L’expansion de l’action féminine et du féminisme est étroitement liée au mouvement de réforme urbaine qui naît dans les villes canadiennes vers 1880. Dans ce contexte, Eliza Ann Reid, dont on sait peu de chose avant les années 1890, s’illustrera par son dynamisme et son sens de l’initiative. Fille d’un fabricant de meubles de Montréal, Eliza Ann reçoit probablement une instruction comparable à celle dont bénéficie sa sœur, Frances Ramsay, qui étudie auprès de professeurs privés et assiste aux conférences données sous les auspices de la Montreal Ladies’ Educational Association. Cette dernière épousera en 1878 ou en 1879 George Washington Stephens* et prendra activement part, elle aussi, à diverses associations de femmes. En 1867, Eliza Ann épouse un homme d’origine écossaise, Robert Reid, qui connaît la prospérité avec une entreprise de sculpture sur pierre établie à Montréal.
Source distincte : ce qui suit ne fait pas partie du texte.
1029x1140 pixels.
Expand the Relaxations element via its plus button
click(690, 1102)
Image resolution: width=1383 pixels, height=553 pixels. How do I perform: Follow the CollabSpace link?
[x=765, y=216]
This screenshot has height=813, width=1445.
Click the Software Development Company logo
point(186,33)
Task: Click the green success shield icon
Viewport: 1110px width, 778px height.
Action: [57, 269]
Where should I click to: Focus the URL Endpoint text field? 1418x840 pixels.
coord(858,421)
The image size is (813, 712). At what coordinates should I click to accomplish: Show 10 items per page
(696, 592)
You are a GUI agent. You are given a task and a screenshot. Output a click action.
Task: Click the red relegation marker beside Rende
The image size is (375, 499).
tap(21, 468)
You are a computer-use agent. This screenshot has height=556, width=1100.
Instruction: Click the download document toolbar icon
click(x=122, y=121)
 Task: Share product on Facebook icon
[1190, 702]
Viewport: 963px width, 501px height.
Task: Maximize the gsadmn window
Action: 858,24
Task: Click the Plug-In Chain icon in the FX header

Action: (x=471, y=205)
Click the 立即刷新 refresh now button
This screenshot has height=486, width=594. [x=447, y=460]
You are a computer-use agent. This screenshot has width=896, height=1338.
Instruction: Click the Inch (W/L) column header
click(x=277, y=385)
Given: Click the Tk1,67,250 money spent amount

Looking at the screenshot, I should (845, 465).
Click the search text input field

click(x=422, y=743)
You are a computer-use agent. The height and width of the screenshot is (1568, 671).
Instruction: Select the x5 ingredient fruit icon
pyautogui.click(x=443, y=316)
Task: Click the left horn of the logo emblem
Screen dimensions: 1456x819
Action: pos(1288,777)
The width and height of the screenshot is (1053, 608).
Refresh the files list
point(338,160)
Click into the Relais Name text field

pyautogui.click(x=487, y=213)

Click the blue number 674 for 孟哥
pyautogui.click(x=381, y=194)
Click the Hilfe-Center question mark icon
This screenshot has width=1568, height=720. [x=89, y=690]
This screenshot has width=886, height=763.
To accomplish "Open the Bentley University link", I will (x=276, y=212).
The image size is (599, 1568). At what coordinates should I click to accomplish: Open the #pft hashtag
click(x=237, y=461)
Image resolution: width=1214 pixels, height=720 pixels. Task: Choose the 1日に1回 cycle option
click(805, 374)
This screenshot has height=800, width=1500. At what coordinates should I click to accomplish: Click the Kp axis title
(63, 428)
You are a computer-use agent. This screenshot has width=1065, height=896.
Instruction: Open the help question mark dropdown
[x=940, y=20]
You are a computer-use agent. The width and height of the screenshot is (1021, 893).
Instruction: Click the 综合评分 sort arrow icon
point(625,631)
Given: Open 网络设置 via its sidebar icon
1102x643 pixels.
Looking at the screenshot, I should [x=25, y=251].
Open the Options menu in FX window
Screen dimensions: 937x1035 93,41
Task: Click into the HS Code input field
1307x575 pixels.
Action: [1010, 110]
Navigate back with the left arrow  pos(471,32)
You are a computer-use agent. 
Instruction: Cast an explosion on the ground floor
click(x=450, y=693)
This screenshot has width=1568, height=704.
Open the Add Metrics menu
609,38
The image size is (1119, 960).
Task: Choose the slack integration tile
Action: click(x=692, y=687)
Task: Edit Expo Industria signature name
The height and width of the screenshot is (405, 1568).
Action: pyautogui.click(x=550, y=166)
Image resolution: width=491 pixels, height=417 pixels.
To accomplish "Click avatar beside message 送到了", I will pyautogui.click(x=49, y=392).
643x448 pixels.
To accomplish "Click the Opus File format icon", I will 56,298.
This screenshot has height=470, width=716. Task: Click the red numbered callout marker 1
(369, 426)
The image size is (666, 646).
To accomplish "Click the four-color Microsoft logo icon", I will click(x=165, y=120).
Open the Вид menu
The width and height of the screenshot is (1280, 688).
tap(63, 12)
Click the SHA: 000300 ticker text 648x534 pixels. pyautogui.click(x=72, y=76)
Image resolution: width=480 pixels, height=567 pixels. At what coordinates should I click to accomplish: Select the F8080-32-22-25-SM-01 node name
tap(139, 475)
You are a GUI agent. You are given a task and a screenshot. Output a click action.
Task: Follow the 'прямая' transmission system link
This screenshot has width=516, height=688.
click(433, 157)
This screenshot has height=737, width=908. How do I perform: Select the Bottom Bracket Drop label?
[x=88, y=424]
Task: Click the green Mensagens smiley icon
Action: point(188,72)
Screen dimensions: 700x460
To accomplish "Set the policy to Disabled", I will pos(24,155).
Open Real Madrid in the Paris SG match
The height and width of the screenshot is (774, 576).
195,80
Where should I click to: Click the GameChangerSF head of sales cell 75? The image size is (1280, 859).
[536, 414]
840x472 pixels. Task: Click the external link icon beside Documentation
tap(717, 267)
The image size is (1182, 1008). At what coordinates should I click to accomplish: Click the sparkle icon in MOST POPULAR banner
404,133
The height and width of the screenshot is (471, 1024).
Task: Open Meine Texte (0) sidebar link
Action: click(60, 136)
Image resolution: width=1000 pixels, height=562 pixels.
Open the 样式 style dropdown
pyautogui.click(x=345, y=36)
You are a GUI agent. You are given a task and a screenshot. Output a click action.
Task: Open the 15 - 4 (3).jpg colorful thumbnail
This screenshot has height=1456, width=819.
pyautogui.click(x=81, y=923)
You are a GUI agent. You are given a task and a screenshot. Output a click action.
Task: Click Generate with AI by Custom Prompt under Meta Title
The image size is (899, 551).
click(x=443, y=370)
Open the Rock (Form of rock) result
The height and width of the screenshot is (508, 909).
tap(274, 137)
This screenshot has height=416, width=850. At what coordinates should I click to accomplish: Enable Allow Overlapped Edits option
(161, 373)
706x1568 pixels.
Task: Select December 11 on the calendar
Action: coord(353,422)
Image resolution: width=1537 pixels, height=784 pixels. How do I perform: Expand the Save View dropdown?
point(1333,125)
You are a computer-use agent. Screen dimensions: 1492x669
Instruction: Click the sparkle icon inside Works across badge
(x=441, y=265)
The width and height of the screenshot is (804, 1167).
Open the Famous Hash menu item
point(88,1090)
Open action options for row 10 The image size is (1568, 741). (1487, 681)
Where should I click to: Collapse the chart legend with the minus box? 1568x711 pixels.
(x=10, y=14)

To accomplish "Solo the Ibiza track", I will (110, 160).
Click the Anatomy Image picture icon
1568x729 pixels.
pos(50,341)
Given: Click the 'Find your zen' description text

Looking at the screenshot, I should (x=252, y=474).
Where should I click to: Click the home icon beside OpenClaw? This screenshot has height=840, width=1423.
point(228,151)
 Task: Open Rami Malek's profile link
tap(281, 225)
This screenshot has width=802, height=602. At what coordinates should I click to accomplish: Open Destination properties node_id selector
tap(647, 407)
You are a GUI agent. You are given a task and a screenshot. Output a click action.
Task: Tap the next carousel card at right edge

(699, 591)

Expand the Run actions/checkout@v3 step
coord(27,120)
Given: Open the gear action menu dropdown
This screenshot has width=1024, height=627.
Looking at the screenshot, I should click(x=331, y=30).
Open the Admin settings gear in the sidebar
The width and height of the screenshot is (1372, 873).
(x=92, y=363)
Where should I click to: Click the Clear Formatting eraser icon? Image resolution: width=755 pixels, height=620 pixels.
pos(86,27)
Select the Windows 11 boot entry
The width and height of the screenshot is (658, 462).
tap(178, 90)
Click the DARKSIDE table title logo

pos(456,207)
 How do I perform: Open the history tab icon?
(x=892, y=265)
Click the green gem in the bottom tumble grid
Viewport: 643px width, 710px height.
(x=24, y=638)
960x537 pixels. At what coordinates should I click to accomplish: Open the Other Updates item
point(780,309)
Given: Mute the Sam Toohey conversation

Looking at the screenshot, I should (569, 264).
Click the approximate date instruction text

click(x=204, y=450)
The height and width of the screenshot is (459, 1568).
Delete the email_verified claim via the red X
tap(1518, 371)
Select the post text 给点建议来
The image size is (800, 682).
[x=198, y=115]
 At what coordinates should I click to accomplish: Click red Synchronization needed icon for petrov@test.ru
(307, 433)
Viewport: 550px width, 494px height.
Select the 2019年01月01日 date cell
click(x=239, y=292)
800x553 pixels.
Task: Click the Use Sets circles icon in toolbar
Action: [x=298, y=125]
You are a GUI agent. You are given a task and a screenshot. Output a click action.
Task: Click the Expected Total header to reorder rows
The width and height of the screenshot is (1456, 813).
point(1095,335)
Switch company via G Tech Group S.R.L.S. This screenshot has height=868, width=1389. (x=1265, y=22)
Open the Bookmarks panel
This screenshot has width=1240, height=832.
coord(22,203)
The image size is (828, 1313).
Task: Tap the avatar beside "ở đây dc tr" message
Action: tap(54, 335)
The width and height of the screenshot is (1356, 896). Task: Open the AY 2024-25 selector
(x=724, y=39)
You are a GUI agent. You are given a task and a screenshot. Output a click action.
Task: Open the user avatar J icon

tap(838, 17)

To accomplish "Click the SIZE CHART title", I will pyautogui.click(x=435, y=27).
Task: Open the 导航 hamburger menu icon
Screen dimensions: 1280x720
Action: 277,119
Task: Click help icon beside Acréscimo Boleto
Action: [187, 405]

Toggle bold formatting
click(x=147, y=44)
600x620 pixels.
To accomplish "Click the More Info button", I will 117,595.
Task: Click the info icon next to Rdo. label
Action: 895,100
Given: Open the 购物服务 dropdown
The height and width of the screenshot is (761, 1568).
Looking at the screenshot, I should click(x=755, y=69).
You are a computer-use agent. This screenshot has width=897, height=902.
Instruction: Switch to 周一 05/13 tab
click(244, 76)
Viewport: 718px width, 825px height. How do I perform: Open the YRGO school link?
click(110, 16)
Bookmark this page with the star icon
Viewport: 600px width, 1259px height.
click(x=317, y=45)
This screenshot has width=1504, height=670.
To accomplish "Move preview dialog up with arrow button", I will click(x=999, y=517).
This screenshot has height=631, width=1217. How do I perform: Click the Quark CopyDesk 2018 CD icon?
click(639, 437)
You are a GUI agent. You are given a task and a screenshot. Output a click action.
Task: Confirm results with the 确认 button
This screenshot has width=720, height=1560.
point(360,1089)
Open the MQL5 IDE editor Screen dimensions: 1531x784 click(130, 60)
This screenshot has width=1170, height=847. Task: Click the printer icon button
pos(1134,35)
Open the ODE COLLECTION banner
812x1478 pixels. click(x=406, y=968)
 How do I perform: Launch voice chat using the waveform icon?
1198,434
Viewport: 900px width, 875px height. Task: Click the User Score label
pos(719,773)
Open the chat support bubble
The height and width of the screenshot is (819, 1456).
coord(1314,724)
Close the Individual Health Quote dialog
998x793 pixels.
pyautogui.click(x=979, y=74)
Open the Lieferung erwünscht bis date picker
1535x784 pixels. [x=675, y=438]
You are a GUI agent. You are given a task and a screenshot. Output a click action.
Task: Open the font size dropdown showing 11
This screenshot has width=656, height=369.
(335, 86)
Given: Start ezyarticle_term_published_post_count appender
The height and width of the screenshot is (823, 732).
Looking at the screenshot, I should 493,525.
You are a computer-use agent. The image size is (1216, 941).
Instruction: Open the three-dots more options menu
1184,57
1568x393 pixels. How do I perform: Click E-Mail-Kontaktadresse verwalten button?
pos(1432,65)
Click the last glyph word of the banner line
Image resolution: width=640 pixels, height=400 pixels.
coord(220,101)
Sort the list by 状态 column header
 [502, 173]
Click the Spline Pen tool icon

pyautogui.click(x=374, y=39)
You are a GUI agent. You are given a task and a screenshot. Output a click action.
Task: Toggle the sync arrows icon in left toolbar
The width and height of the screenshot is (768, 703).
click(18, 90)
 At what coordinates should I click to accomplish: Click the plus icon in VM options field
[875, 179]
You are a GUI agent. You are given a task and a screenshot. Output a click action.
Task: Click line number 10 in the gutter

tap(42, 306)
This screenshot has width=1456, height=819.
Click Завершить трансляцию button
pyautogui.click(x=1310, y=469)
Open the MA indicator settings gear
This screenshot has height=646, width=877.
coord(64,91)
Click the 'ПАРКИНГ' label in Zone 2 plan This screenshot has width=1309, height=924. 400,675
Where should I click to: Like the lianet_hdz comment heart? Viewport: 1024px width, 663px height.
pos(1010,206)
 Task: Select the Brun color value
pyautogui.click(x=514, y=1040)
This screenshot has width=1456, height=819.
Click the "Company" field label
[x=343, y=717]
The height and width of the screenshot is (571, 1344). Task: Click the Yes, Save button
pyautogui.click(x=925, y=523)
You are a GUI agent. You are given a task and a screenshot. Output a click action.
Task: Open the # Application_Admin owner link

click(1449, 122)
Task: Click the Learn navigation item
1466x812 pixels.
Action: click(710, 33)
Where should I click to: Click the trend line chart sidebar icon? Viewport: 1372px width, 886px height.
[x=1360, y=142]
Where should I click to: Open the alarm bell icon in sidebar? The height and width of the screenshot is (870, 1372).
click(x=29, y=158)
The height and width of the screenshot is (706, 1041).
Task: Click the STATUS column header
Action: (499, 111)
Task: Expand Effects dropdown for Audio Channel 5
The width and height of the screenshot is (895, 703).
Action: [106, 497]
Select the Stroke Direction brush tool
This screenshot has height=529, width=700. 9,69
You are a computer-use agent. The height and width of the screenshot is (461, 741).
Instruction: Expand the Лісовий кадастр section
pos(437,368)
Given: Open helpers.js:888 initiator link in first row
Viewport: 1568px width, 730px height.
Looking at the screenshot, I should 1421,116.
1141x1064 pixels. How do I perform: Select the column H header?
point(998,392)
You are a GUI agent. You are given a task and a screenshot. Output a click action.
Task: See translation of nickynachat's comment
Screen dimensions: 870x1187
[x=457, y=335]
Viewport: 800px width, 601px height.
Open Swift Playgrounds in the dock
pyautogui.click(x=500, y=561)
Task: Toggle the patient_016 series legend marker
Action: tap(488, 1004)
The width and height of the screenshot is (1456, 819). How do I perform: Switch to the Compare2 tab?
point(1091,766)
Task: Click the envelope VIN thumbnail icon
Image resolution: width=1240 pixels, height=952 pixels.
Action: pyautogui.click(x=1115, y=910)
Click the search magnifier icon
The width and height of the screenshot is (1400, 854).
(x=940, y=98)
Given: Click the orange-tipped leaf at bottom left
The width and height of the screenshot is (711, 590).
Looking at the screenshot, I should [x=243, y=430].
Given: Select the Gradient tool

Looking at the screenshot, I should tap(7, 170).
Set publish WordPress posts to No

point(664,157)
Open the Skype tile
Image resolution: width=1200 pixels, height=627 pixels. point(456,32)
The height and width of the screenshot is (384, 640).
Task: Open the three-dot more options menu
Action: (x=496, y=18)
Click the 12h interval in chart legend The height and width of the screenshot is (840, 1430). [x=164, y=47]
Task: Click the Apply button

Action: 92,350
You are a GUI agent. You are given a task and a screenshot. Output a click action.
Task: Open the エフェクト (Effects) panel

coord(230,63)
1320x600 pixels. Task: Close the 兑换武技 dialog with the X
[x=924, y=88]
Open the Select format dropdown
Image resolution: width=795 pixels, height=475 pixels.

En 1892, Eliza Ann Reid fonde l’une des premières associations féminines du dominion, le Montreal Women’s Club, en s’inspirant des sociétés similaires formées dans plusieurs villes américaines. Les objectifs du club sont très larges : celui-ci vise à promouvoir le développement culturel, scientifique et social de ses membres. Une orientation féministe teinte nettement ses activités. On s’y préoccupe particulièrement de l’absence de femmes dans les commissions scolaires, dans les conseils d’administration d’hôpitaux et dans plusieurs facultés universitaires. Le club lutte contre cette discrimination en adressant des pétitions au gouvernement et aux autorités intéressées, ainsi qu’en organisant des conférences sur des thèmes comme l’éducation, le droit et le travail des femmes (notamment sur les programmes scolaires auxquels elles ont accès, leur statut légal dans la province de Québec et leur présence dans le monde des affaires). Parmi les membres illustres du Montreal Women’s Club se trouvent Carrie Matilda Derick*, lady Drummond [Parker*], Octavia Grace Ritchie*, de même que la propre fille de la présidente, Helen Richmond Young Reid*. Eliza Ann Reid demeurera à la tête de cette association jusqu’à sa démission en 1902.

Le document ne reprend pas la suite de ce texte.